• [Document excerpt]
Victor Cruz should be getting a call from Barnum and Bailey’s pretty soon. His “circus” catches aren’t going unnoticed; in fact, they are making quite a name for the second year wideout.
Among all of his circus catches over the past three weeks, Cruz has amassed 17 catches, 369 yards and three touchdowns.
It would be easy to discount Cruz’s performances to fluky plays, but the truth is, even without those wild catches, Cruz would still be putting up solid stats.
And the fact that Eli Manning targeted Cruz more than any other receiver this past weekend—going to him most often when the game was on the line—speaks wonders to the chemistry those two have recently developed.
Bottom line: Cruz won’t be sitting on any waiver wires after this week is over. I selected him as one of my Green Light players last week, and chose right not only on him, but also on five of my other seven calls (some of my calls had byes this past week).
Just as a reminder, my Red Light players are those who I think are in the “one-week wonder” category. As such, you should stop dead in your tracks on them (bench or even drop).

Lines from a data source:
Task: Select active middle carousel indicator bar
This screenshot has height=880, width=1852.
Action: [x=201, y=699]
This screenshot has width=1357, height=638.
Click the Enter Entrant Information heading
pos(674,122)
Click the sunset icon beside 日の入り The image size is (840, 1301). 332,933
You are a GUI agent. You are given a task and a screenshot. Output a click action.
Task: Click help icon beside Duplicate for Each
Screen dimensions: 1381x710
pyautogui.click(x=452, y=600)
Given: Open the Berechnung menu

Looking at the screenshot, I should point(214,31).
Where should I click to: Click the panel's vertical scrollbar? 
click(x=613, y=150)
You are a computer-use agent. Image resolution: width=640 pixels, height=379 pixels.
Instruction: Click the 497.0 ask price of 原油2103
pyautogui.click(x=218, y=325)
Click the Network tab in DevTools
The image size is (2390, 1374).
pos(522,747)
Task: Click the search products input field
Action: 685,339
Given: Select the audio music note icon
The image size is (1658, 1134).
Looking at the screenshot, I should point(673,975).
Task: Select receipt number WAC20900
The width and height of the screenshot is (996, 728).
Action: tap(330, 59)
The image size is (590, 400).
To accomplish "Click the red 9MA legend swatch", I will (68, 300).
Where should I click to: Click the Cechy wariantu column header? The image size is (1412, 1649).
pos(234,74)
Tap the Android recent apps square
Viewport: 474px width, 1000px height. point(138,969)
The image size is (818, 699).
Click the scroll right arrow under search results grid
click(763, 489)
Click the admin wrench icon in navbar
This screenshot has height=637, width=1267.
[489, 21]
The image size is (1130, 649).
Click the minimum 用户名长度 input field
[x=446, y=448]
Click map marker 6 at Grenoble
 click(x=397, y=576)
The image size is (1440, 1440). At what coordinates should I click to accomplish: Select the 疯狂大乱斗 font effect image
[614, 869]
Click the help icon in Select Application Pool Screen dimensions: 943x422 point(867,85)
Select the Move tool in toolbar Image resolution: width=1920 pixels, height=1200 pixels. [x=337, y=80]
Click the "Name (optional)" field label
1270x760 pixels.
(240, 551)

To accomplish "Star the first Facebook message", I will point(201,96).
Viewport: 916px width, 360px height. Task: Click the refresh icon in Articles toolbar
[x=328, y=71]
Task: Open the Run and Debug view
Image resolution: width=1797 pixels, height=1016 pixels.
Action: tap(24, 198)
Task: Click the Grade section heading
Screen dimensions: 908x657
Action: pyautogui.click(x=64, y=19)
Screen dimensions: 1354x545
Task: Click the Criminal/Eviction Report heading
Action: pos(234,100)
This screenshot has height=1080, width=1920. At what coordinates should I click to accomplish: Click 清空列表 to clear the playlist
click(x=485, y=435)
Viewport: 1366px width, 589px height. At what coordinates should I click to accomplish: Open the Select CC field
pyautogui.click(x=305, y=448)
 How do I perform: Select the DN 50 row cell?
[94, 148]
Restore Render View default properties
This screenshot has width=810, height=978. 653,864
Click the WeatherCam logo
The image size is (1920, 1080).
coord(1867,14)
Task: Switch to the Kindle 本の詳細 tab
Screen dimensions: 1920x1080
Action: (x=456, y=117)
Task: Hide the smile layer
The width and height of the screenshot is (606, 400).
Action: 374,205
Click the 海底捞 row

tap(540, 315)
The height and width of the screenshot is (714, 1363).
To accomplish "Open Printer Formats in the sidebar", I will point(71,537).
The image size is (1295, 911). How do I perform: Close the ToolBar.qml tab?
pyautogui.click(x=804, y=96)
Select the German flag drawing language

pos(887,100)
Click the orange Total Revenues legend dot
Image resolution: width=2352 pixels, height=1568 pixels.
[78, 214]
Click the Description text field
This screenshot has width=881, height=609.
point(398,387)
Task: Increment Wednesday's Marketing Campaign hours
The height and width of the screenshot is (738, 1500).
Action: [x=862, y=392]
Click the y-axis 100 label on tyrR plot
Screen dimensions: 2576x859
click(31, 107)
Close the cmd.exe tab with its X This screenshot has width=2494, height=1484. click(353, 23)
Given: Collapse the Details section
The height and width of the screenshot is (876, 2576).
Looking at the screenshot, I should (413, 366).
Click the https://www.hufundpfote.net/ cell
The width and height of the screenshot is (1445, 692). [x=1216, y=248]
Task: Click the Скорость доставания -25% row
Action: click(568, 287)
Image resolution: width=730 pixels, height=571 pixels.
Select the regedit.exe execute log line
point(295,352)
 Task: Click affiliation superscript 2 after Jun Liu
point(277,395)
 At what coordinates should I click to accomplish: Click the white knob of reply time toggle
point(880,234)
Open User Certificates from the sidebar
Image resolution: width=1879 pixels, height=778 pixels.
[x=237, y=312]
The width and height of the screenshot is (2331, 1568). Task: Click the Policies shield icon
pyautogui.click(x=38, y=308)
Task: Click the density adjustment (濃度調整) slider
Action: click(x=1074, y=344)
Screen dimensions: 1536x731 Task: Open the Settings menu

• [Set of tasks]
1) In the Victor Cruz article, shorten the paragraph beginning "Bottom line:" while keeping its main facts.
2) Duplicate the stretch of the Victor Cruz article from "And the fact" through "have recently developed.".
Use only the Victor Cruz article as your source.

• [Answers for the tasks]
1) Cruz won't be left on any waiver wire after this week. The writer picked him as a Green Light player last week and was also right about five of the other seven picks, some of whom had byes.

2)
And the fact that Eli Manning targeted Cruz more than any other receiver this past weekend—going to him most often when the game was on the line—speaks wonders to the chemistry those two have recently developed.